5. Local storage and similar technologies
| Key | Provider | Purpose | Type | Duration |
|---|---|---|---|---|
| paytravel:utm | PayTravel | Stores UTM parameters from your arrival URL so we can attribute a later signup or application to the source campaign. | Marketing | 7 days |
6. What happens if you reject?
Basic site functionality continues to work — you can read content,
sign in, submit forms, and complete bookings. We will not set
analytics or marketing cookies, will not collect IP-derived
approximate location data, and will not hash any form-field
identifiers for Google measurement. Google still receives a
privacy-preserving "denied" signal (Consent Mode v2 gcs=G100)
so it knows you visited the page but cannot identify or track you.
7. Third parties
Third-party cookies and storage are loaded via Google Tag Manager and set by the following providers:
- Google LLC (Google Tag Manager + Google Analytics 4) — tag management, analytics, advertising, personalization. Cookie info.
- PostHog, Inc. — product analytics. Privacy policy.
- Microsoft Corporation (Clarity) — session replay and heatmaps. Privacy statement.

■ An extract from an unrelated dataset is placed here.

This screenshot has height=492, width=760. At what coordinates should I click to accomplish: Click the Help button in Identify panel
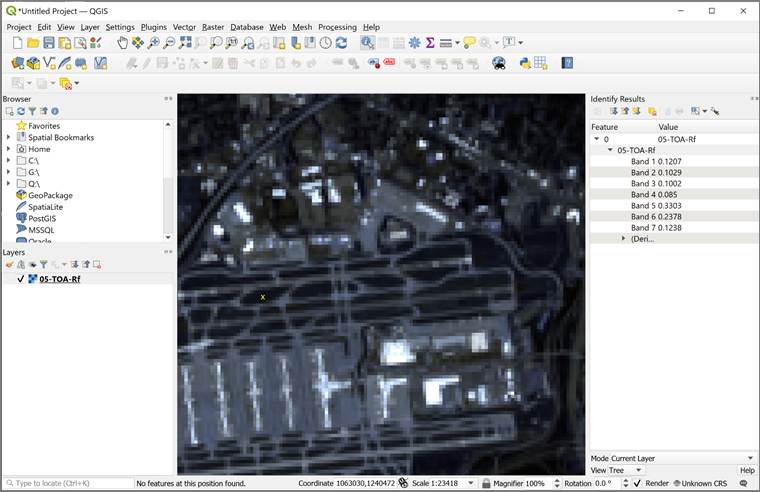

- Stripe Payments Europe, Ltd. — payment fraud prevention on checkout pages only. Privacy policy.
International transfers and the legal framework that protects them are described in Section 6 of our Privacy Policy.
8. Contact
Questions about cookies or this Policy: privacy@paytravel.co.
Changelog
- 2026-05-19: Initial Cookie Policy published alongside the rewritten Privacy Policy. Documents Google Analytics 4 cookies, Consent Mode v2 behavior, our consent cookie, and the marketing-attribution local storage key.